# Finally made the decision to get divorced. Paperwork started



## Looking2Change (Jul 24, 2016)

Many of you were following my threads with the ups and downs of my dysfunctional relationship with my wife. We had a major blowout the other day and I decided there is nothing left of this relationship. I told her we needed to get divorced and I started the paperwork. We are going to do an uncontested divorce to just get it over with as quickly as possible. I'm really not taking anything from our marriage with me. I just bought a new bed and mattress and moved to our downstairs bedroom. I'm hoping to be signing a lease by the end of next week for a new townhouse.

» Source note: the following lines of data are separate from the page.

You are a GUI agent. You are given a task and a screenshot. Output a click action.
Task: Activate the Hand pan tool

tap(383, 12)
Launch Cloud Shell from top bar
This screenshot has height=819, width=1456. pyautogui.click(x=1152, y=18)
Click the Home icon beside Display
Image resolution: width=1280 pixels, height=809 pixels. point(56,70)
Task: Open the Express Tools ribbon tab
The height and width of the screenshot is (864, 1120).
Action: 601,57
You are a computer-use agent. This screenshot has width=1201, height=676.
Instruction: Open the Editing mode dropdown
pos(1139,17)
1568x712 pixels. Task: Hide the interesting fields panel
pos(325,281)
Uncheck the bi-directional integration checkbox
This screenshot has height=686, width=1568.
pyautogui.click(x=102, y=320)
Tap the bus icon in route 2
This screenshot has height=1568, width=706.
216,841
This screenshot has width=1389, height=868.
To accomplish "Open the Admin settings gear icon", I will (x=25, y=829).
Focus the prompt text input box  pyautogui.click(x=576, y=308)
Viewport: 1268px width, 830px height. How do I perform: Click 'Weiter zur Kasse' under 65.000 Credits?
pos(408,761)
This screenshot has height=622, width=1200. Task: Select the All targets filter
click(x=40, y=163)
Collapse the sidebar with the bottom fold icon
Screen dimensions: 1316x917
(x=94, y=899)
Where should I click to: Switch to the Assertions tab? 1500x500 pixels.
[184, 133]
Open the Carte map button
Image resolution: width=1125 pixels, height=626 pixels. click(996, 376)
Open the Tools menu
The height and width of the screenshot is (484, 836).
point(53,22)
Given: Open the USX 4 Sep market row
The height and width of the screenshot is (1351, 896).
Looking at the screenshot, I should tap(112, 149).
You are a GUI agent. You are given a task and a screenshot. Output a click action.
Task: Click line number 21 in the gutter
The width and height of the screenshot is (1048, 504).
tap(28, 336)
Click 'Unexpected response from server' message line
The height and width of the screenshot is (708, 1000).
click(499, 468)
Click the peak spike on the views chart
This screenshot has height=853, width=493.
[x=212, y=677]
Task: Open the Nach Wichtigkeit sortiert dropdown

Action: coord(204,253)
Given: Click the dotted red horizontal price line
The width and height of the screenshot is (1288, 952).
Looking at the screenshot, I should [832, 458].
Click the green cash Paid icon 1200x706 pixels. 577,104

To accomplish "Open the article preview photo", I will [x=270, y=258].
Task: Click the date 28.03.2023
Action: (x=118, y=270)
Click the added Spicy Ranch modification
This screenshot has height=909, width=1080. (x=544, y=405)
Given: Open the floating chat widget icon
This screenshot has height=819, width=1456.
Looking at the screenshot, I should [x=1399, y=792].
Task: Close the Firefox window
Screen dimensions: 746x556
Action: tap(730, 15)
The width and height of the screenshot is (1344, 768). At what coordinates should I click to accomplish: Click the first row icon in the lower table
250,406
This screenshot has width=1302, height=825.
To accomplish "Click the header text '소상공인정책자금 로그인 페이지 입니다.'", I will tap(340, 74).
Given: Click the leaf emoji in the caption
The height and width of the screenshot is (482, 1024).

I just can't take the fighting and lack of effort on her part. Whenever I talk about my needs she just blows me off and isn't willing to do anything about it. I can no longer live like this and I'm sick of just being a caretaker to her while she does absolutely nothing to make things better. I know it's going to be a long road ahead of me but I'm prepared for the next phase of my life. It has to be better than what I have going right now.


----------



## Spotthedeaddog (Sep 27, 2015)

It's going to be difficult for a few years, but you've got to live your life not be someone else's butler, blame-pole, and ATM. Shame it costs a bloke so much when he figures it out but until our culture and young guys start wising up to these things and stop being lead by heart and ****, it's going to keep happening. Best of luck.


----------



## bandit.45 (Feb 8, 2012)

Best of luck to you. Just do the 180'and start detaching. Communicate with her as little as possible. 

Don't feel bad about this. She is selfish. Selfishness is a plague in our society today.


----------



## Spicy (Jun 18, 2016)

I eventually had to do the same exact thing. Bought a bed and moved downstairs until I got things set to move out. It's not easy. It's a very, very difficult time, so I don't want to downplay your difficult situation. Brighter skies ahead my friend.


----------